8 New Books We Recommend This Week


LOST AND WANTED, by Nell Freudenberger. (Knopf, $26.95.) After her best friend from college dies unexpectedly, a theoretical physicist (specialty: five-dimensional space-time) is compelled to re-examine their relationship in this absorbing novel. “The effect is beautiful,” Louisa Hall writes on the cover of the Book Review. “Freudenberger navigates complicated concepts from physics with admirable clarity, and those concepts — entanglement, uncertainty, gravitational waves — help us feel in new ways the ongoing influence of dormant friendships, the difficulties involved with believing in attachments that can’t be observed, the enduring pull of discarded hopes.”

CODERS: The Making of a New Tribe and the Remaking of the World, by Clive Thompson. (Penguin Press, $28.) Thompson goes straight to the brain center of Silicon Valley: the army of programmers whose hands create our digital world. Through a focus on their behavior and thinking he’s able to offer new insights about the influence and power these geeks have on the rest of us. “With an anthropologist’s eye, he outlines their different personality traits, their history and cultural touchstones,” Nellie Bowles writes in her review. “By breaking down what the actual work of coding looks like — often pretty simple, rote, done in teams rather than by loner geniuses — he removes the mystery and brings it into the legible world for the rest of us to debate. Human beings and their foibles are the reason the internet is how it is — for better and often, as this book shows, for worse.”

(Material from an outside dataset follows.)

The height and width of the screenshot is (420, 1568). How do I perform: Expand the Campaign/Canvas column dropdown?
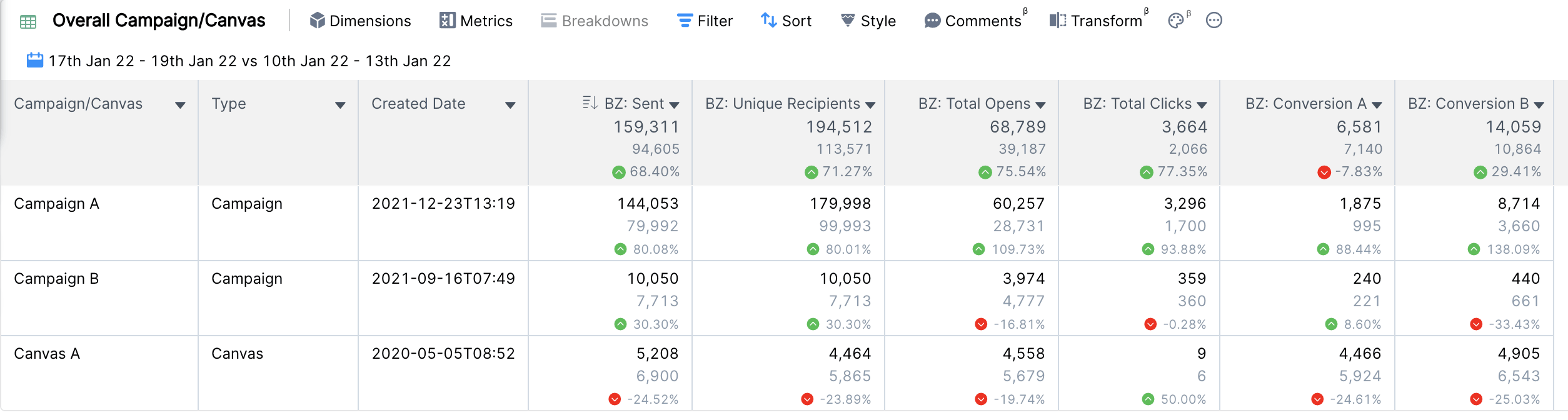pyautogui.click(x=180, y=105)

HORIZON, by Barry Lopez. (Knopf, $30.) The eminent environmentalist reconstructs decades’ worth of his observations of the natural world, from the Arctic to Australia. “The book is autobiographical but not an autobiography,” our reviewer, Hillary Rosner, writes, “except to the extent that Lopez’s life of exploration has come to define him. It is his response to his own question: ‘Having seen so many parts of the world, what had I learned about human menace, human triumph and human failure?’ The answer fills 500 pages that feel at once like a reverie and an urgent appeal. ‘Horizon’ is beautiful and brutal, uplifting and bleak, a story of the universal human condition set in some of the most distinctive places on earth.”

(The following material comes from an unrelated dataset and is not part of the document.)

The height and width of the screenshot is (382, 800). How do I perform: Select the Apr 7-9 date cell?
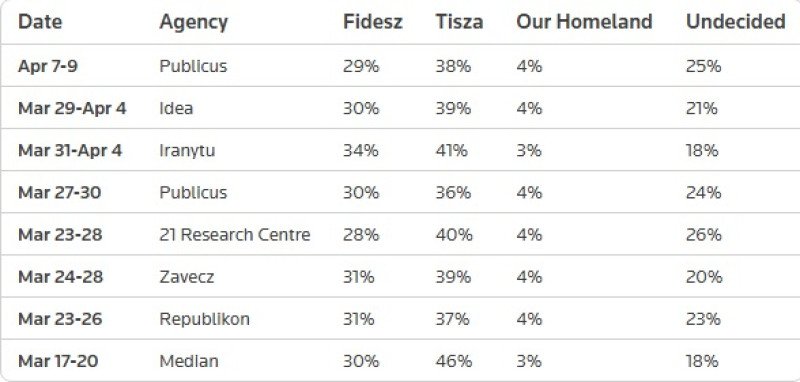[x=48, y=66]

THE CLUB: Johnson, Boswell, and the Friends Who Shaped an Age, by Leo Damrosch. (Yale University, $30.) Beginning in 1764, some of Britain’s future leading lights (including Samuel Johnson, Edmund Burke and Edward Gibbon) met every Friday night to talk and drink. Damrosch’s magnificent history revives the Club’s creative ferment. “Damrosch brilliantly brings together the members’ voices,” Lyndall Gordon writes in her review. “They air their opinions with the aplomb of thinkers who relish the English language, roll its tones and innuendos about their tongues and have the alertness to listen as well as speak. … As this stellar book moves from one Club member to another, it comes together as an ambitious venture homing in on the nature of creative stimulus.”

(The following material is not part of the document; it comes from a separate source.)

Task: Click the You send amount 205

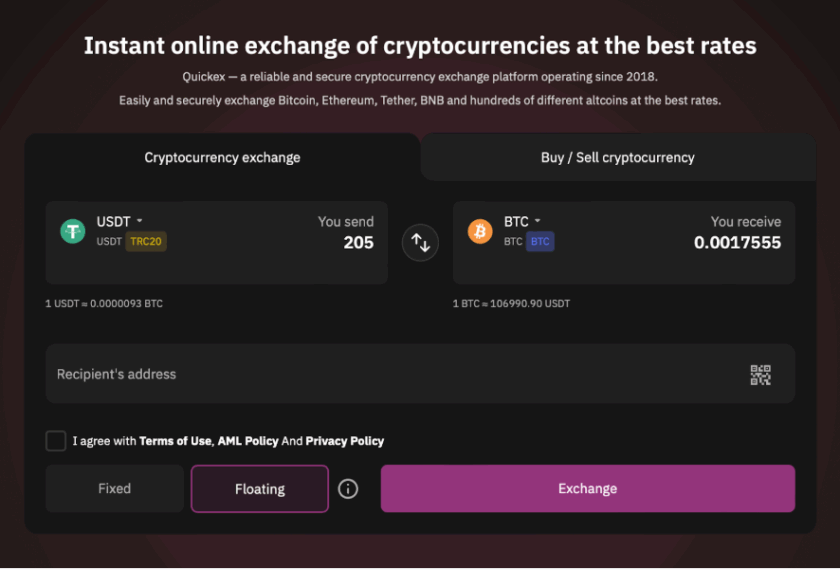Action: tap(358, 243)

BANGKOK WAKES TO RAIN, by Pitchaya Sudbanthad. (Riverhead, $27.) In his debut novel, Pitchaya explores the intersecting lives of several generations — human and animal — connected to a single house in Thailand’s fever dream of a capital city. “At first, each chapter feels more like a deft character sketch than something with the forward momentum of a novel,” Hanah Beech writes, reviewing it. “Eventually, though, the stories begin to intersect and build on one another, like banana leaves woven to make a floating offering for the water spirits. Despite the profusion of characters, Pitchaya’s debut novel is more an evocation of a place than of a people.”